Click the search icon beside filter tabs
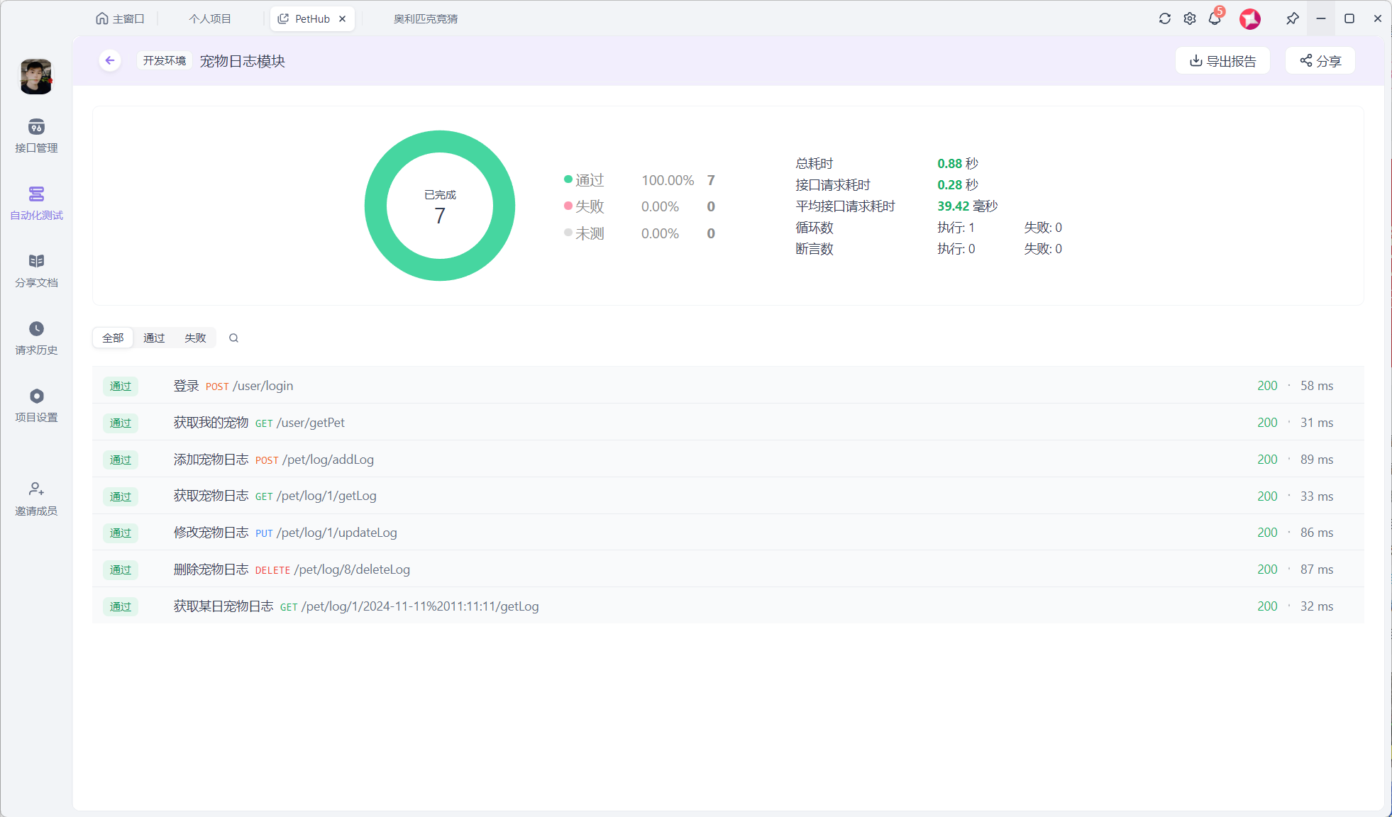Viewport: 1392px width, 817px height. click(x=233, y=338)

* * *

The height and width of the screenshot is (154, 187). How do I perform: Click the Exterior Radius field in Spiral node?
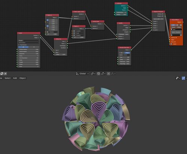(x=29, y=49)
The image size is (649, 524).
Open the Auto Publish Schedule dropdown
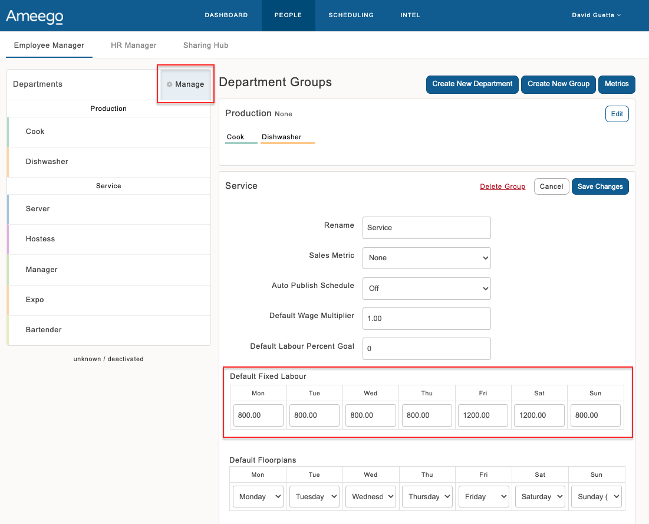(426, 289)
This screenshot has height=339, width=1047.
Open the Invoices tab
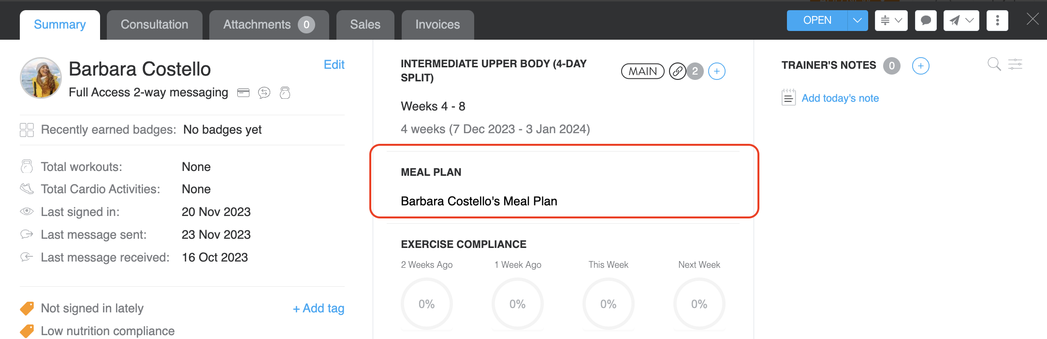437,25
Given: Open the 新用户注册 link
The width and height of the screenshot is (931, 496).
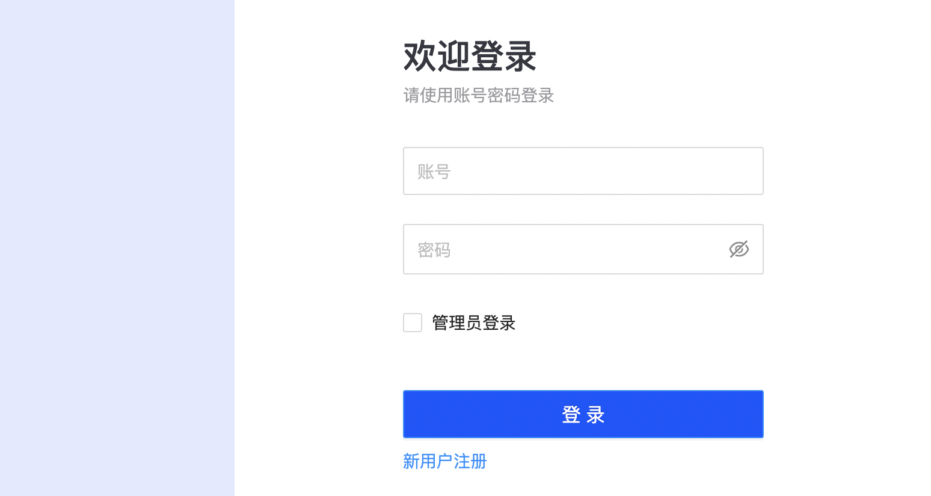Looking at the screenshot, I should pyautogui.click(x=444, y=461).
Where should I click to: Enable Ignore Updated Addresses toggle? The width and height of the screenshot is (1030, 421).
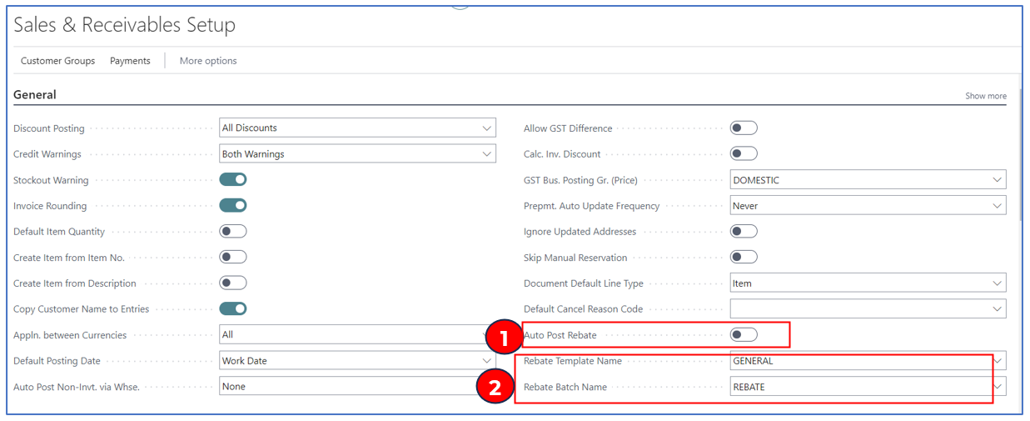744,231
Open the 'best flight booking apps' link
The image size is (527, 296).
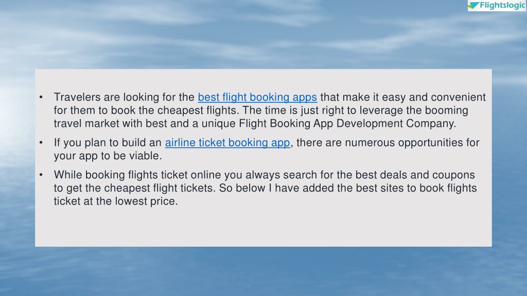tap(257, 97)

● Ziel
Übertrage die Einträge in eine nummerierte Liste. Beginne bei der Zeile mit „Open the 'best flight booking apps' link“, höre nach der Zeile mit „tap(257, 97)“ auf, lass Leerzeilen weg und nimm die Bilder nicht in die Antwort auf.

● Die Antwort
1. Open the 'best flight booking apps' link
2. The image size is (527, 296).
3. tap(257, 97)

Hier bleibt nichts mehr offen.